▸ What this task involves
Print the lines that run from the line with "Популярные (267, 231)" to the line with "Обсуждаемые (161, 231)", keeping both end lines, exactly as they appear in the entries below, and nothing else.

▸ Given data
◆ ◆ ◆ ◆ ◆ ◆ ◆
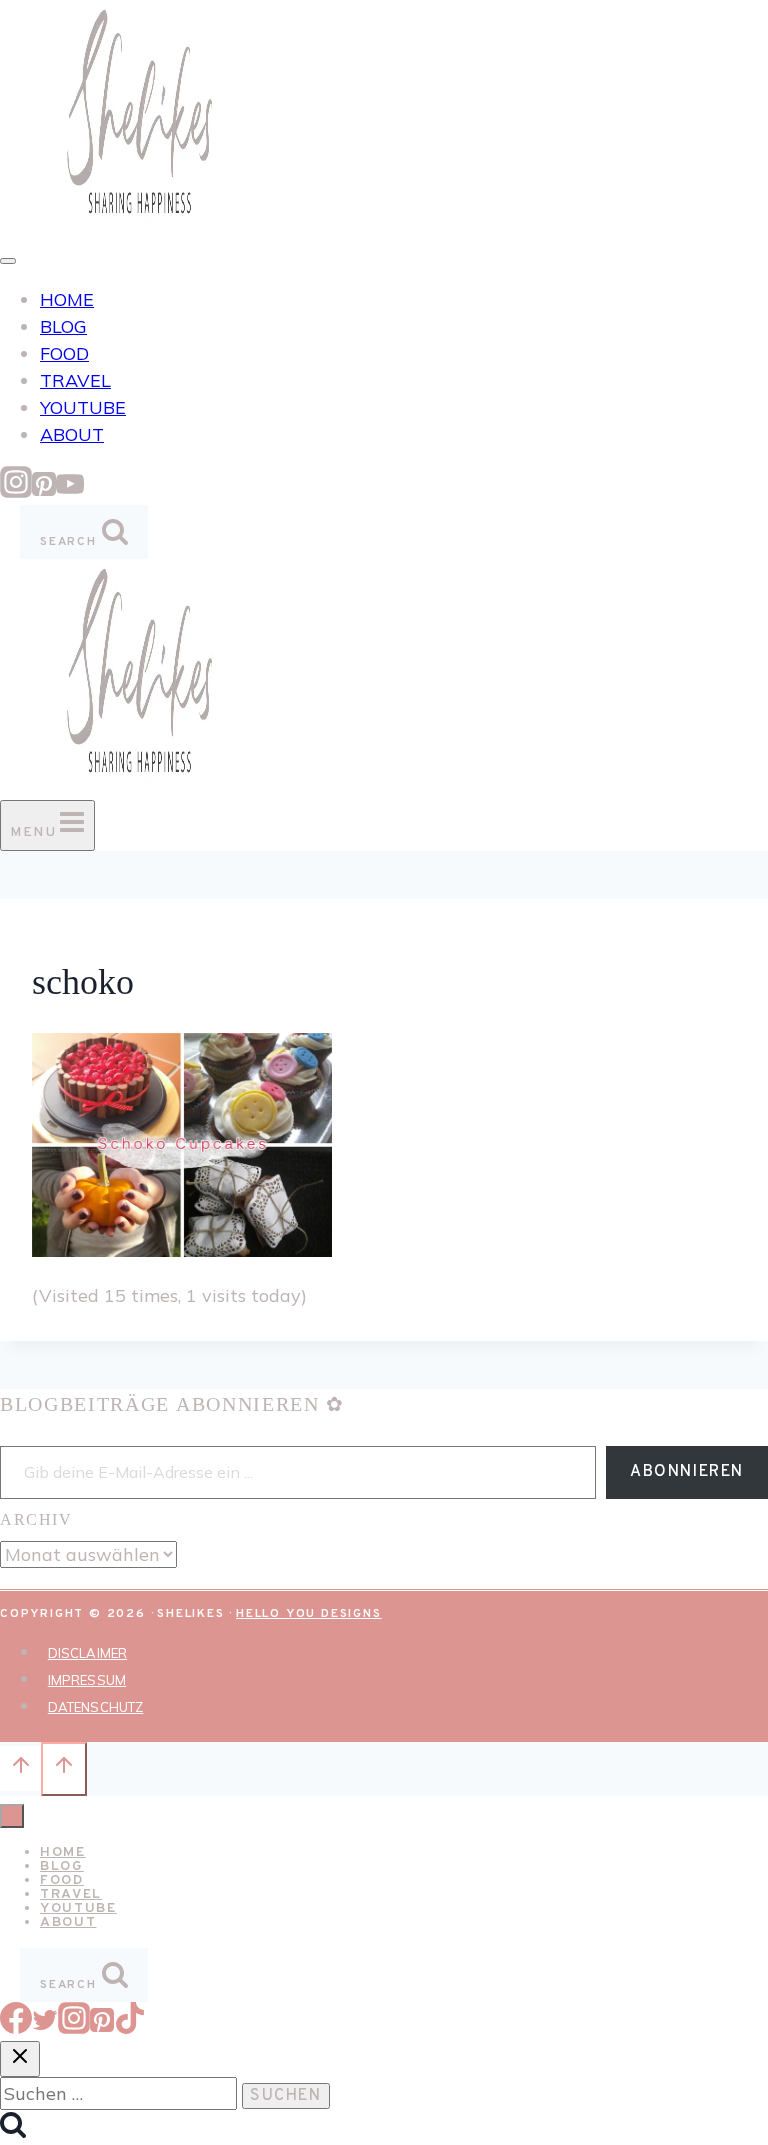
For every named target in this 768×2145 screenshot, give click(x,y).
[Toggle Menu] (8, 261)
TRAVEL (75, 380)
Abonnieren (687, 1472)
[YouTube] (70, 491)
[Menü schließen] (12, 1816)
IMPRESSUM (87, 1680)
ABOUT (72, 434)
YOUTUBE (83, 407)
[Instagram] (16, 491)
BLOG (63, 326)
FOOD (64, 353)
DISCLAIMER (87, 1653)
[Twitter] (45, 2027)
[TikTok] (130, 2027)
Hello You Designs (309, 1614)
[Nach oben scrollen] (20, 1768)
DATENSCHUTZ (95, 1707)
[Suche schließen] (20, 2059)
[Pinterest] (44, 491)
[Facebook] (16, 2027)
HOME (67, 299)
◆ ◆ ◆ ◆ ◆ ◆ ◆
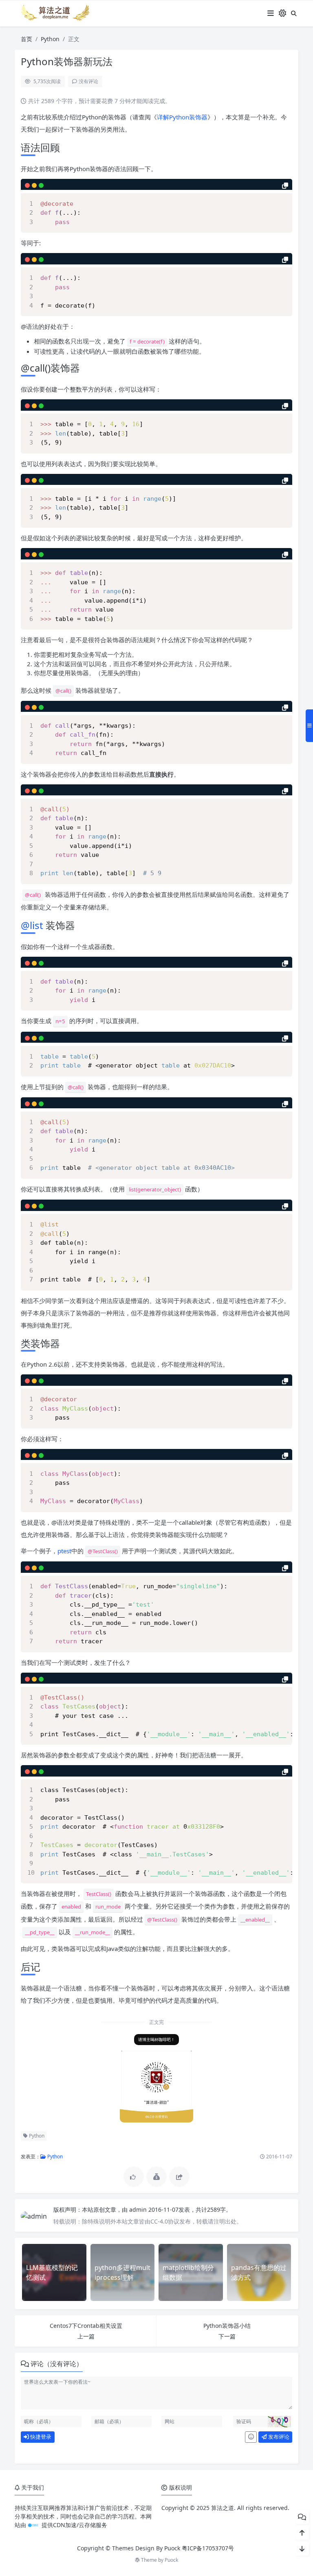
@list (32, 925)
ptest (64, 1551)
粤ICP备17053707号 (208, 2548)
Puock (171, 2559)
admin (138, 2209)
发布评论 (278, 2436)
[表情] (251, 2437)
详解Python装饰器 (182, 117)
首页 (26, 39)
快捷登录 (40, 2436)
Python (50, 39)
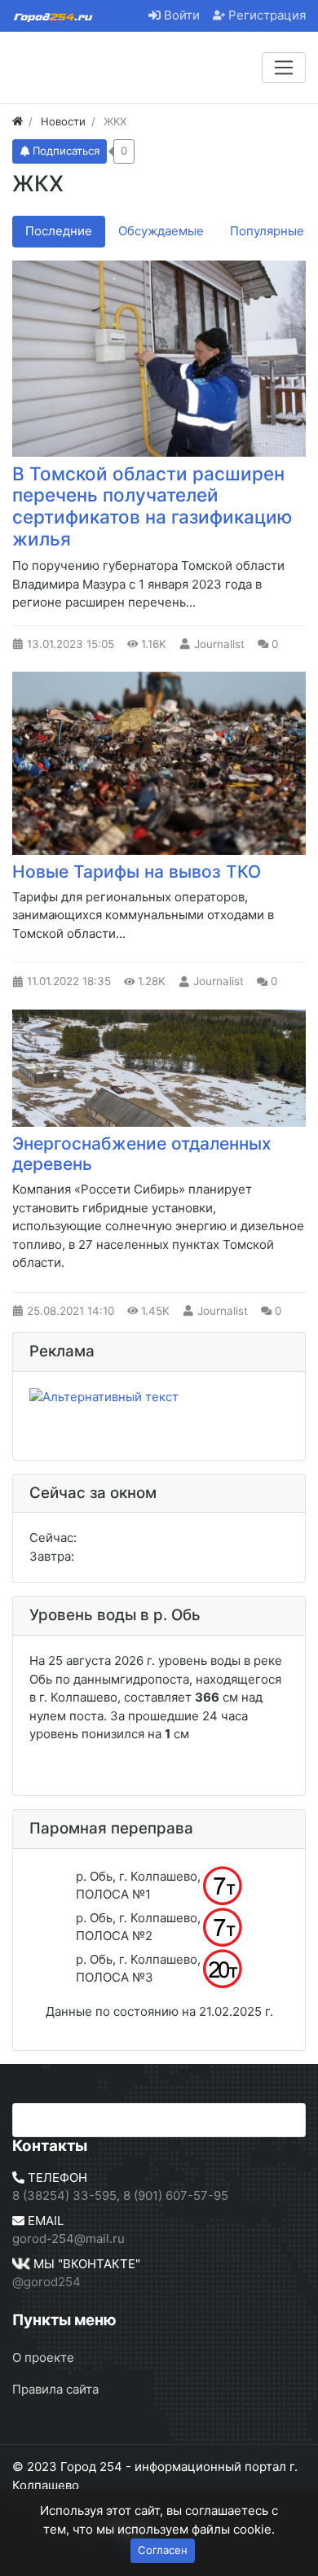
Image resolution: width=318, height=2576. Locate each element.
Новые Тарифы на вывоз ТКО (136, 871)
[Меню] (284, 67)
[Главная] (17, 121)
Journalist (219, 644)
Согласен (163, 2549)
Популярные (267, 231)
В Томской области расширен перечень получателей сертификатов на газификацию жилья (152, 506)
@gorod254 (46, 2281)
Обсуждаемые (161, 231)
◆ ◆ ◆ ◆ ◆ ◆ ◆
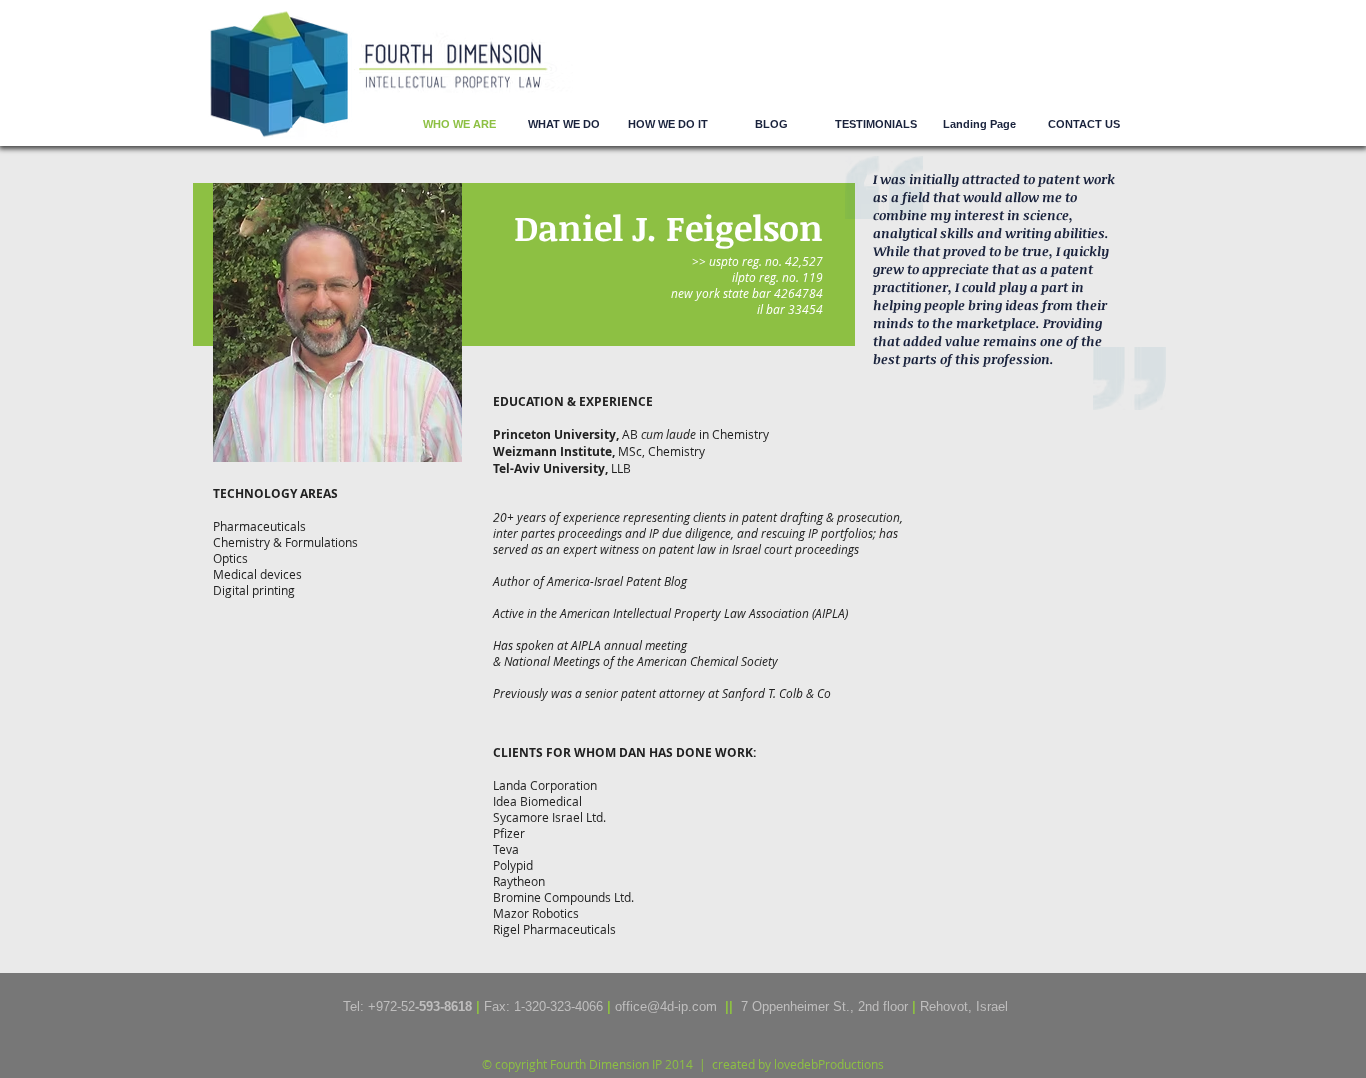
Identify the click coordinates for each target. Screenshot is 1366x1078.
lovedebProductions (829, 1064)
◆ ◆ ◆ ◆ ◆ ◆ ◆
▸ Response for this exercise
Популярные (267, 231)
В Томской области расширен перечень получателей сертификатов на газификацию жилья (152, 506)
@gorod254 (46, 2281)
Обсуждаемые (161, 231)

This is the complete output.